*PROVIDED DATA*:
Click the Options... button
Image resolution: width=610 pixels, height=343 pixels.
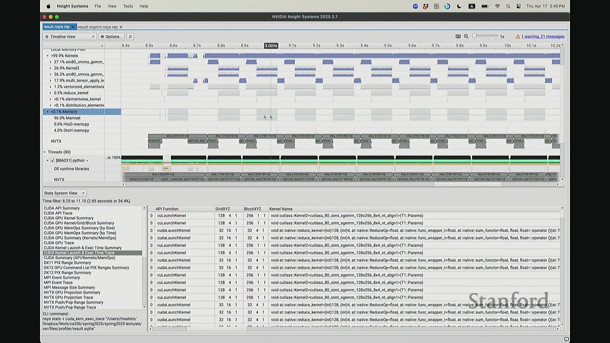112,37
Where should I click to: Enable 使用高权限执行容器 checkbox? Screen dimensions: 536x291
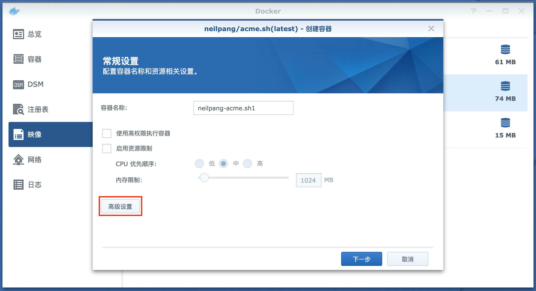pos(107,133)
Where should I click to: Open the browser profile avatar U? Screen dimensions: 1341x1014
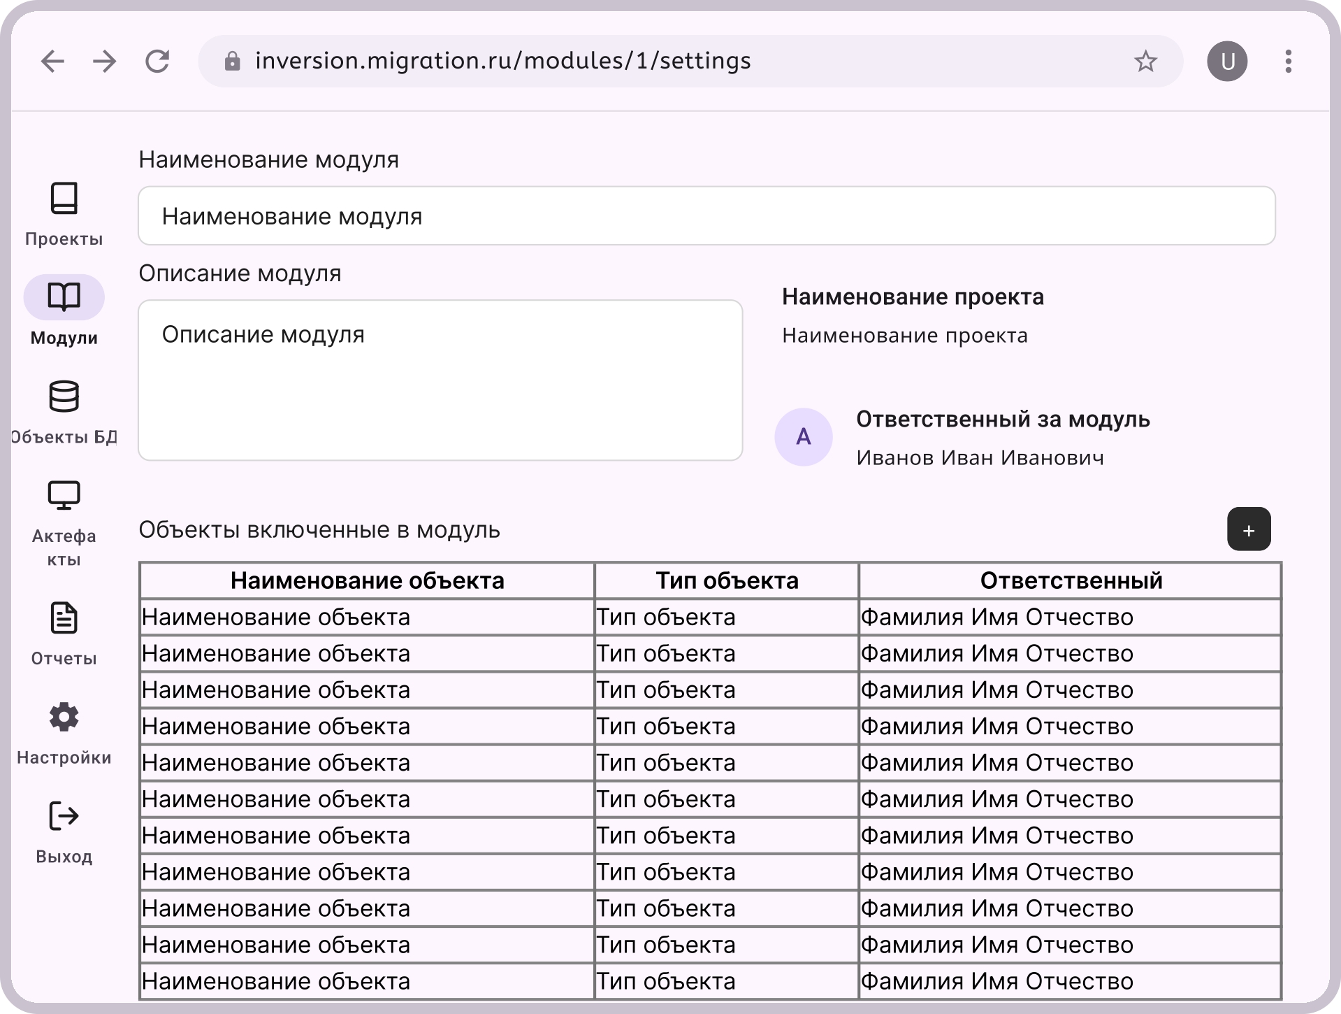click(x=1228, y=62)
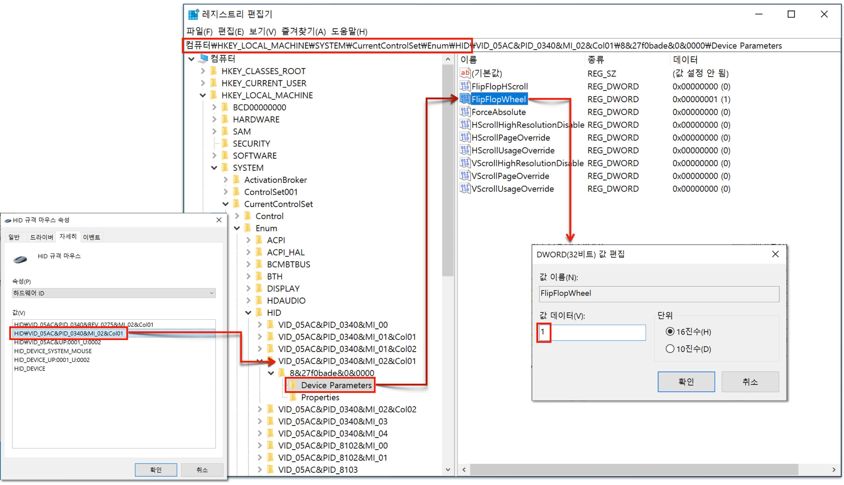This screenshot has height=485, width=844.
Task: Open the 즐겨찾기(A) menu
Action: [303, 32]
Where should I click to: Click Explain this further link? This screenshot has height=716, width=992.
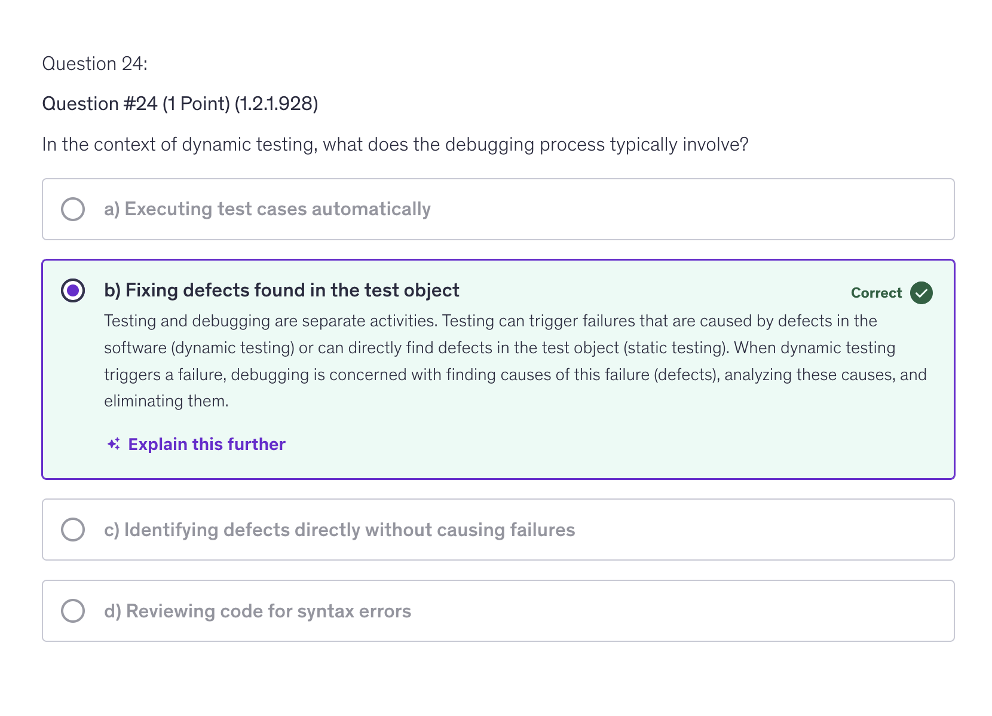coord(206,444)
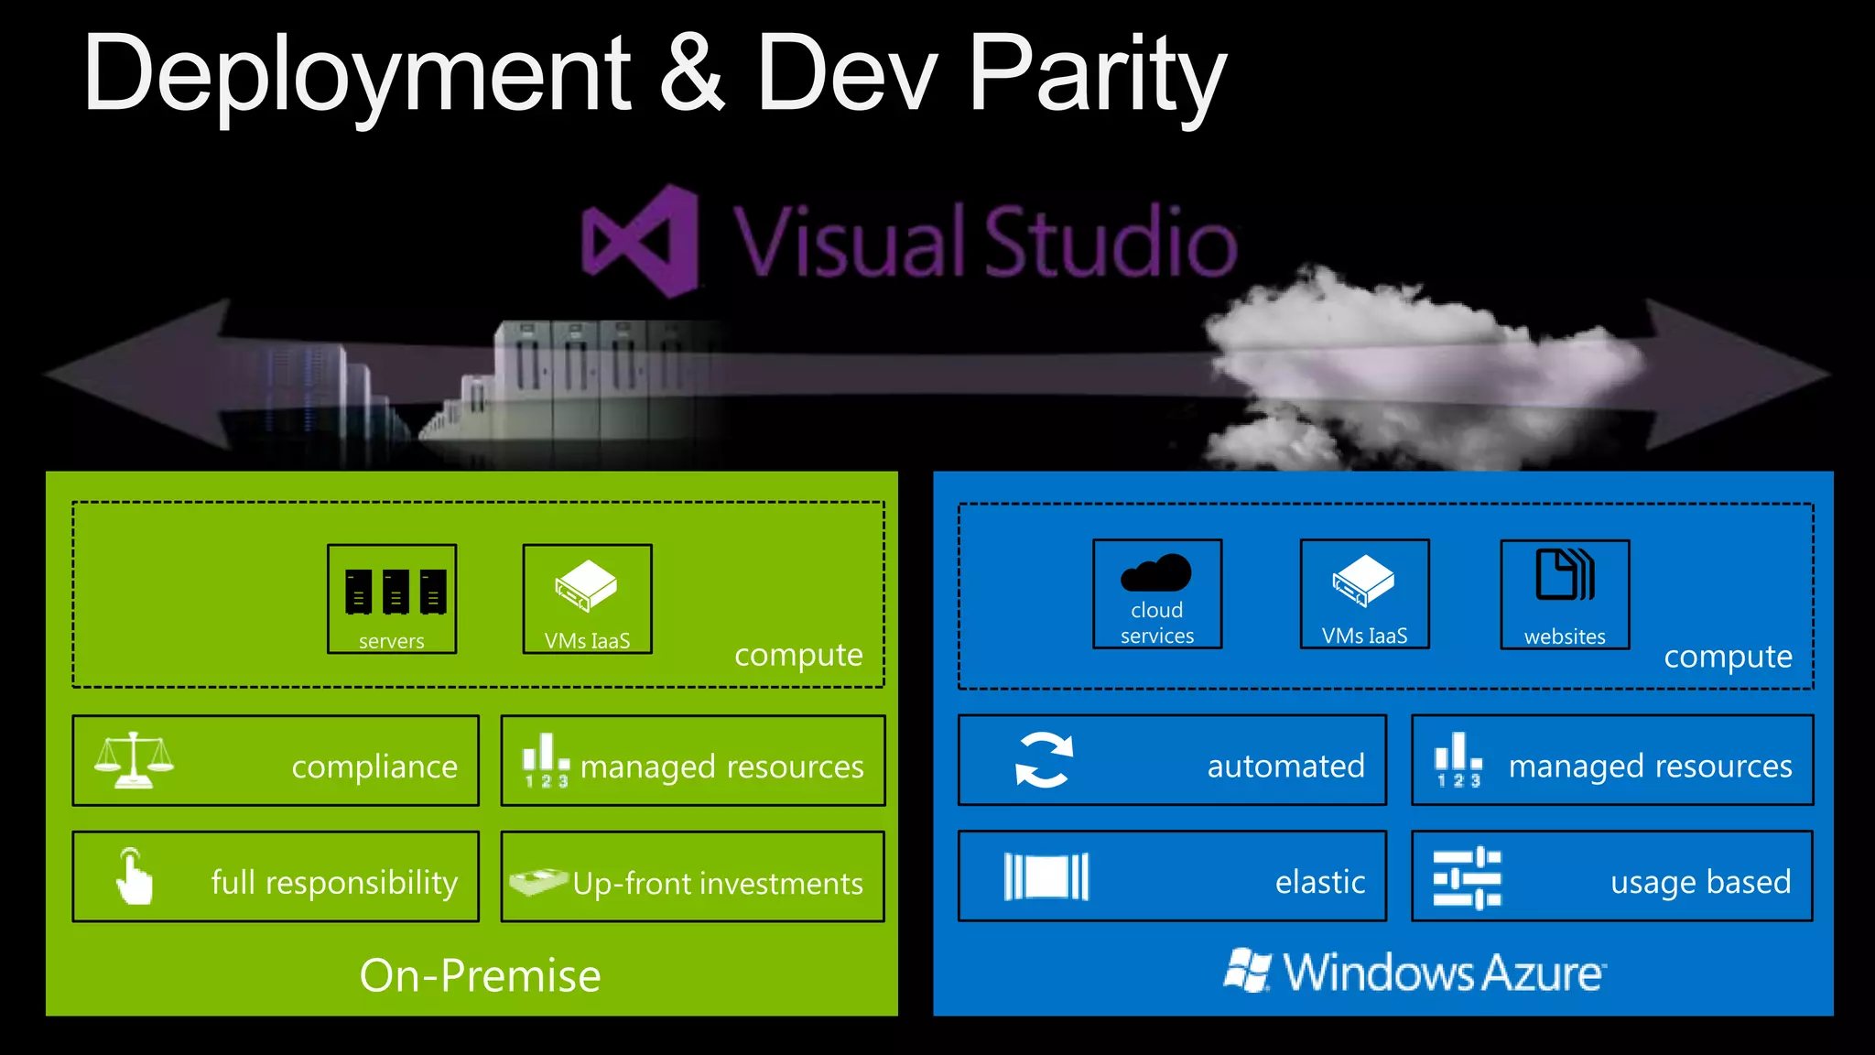
Task: Click the compute label in Azure panel
Action: pyautogui.click(x=1728, y=657)
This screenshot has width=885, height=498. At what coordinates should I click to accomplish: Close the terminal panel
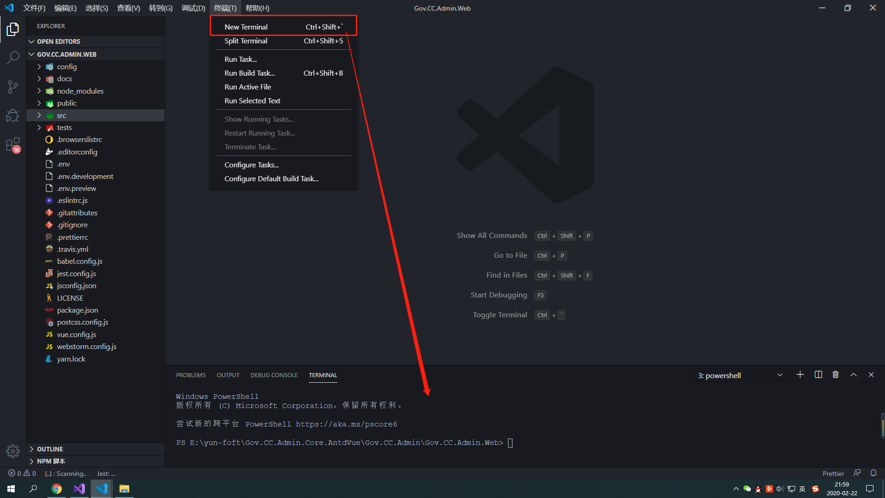pos(871,375)
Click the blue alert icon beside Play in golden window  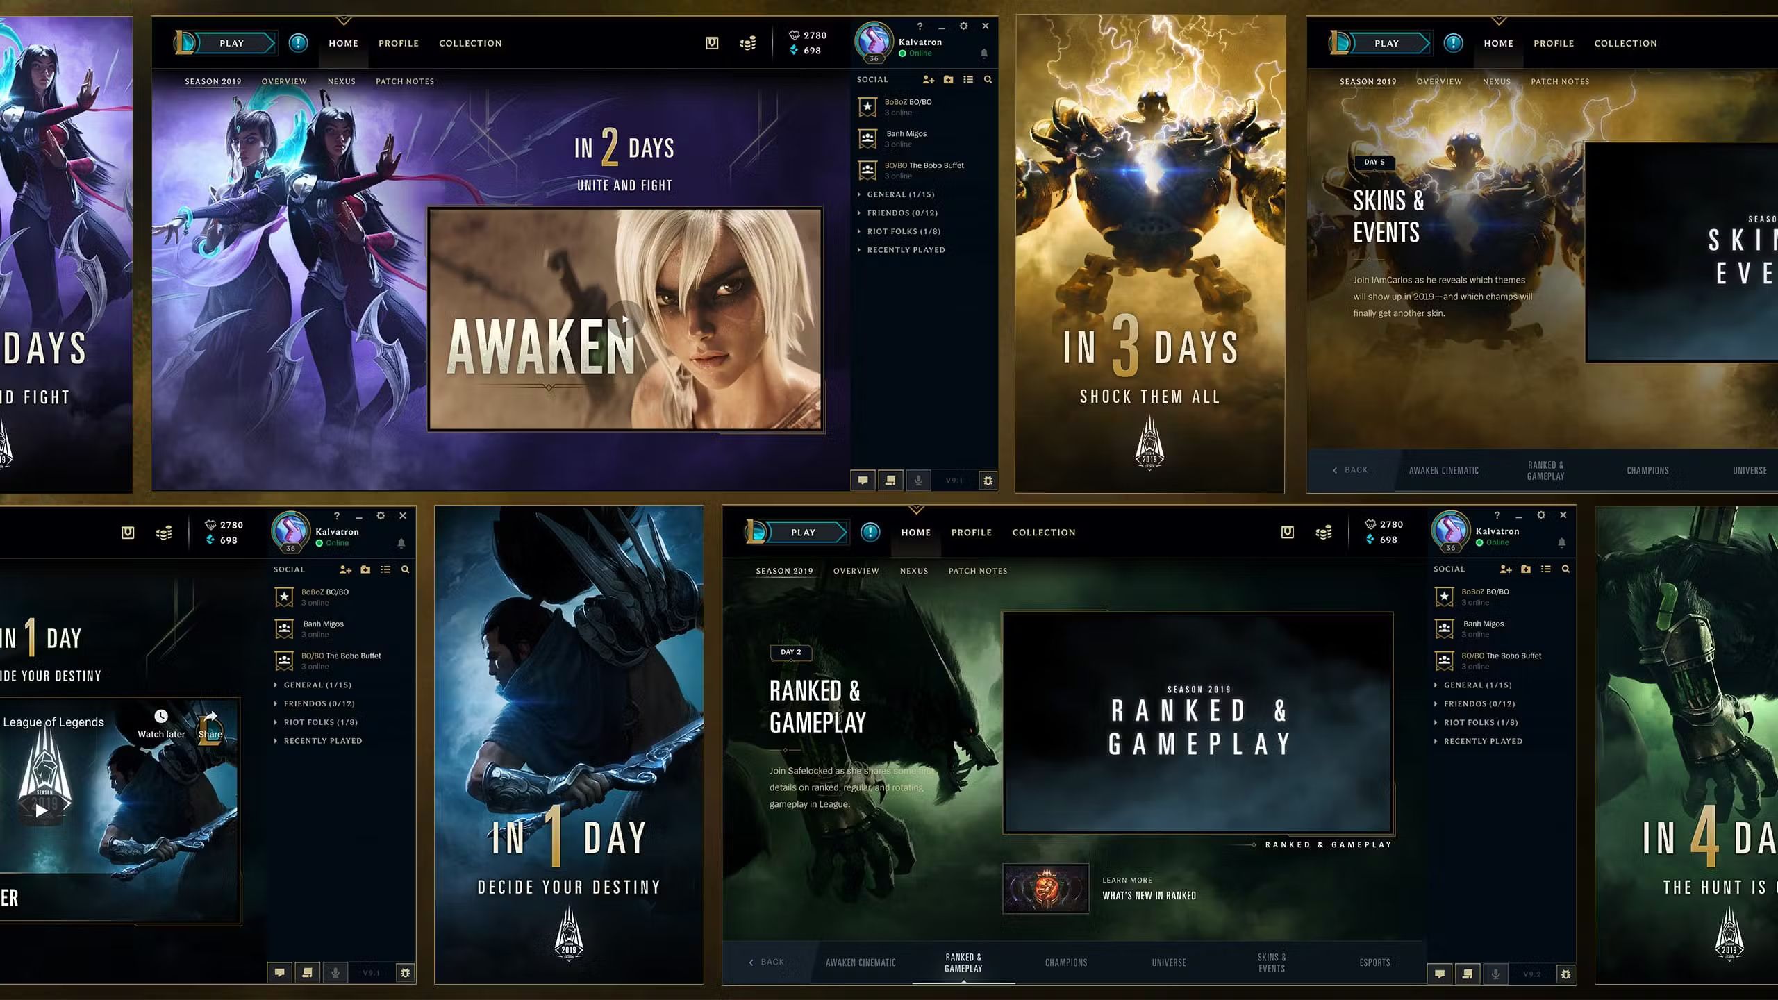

*WHAT YOU NEED TO DO*: Output all the records above again exactly, with the pictures dropped.

*RESULT OF THE EXERCISE*:
Click the Options... button
Image resolution: width=610 pixels, height=343 pixels.
112,37
Where should I click to: Enable 使用高权限执行容器 checkbox? Screen dimensions: 536x291
pos(107,133)
Where should I click to: Open the browser profile avatar U? Screen dimensions: 1341x1014
click(x=1228, y=62)
This screenshot has height=485, width=844.
Task: Open the 즐겨찾기(A) menu
Action: [303, 32]
Where should I click to: Click Explain this further link? This screenshot has height=716, width=992.
coord(206,444)
Task: Click the compute label in Azure panel
Action: pyautogui.click(x=1728, y=657)
This screenshot has width=885, height=498. At what coordinates should I click to accomplish: Close the terminal panel
pos(871,375)
Click the blue alert icon beside Play in golden window  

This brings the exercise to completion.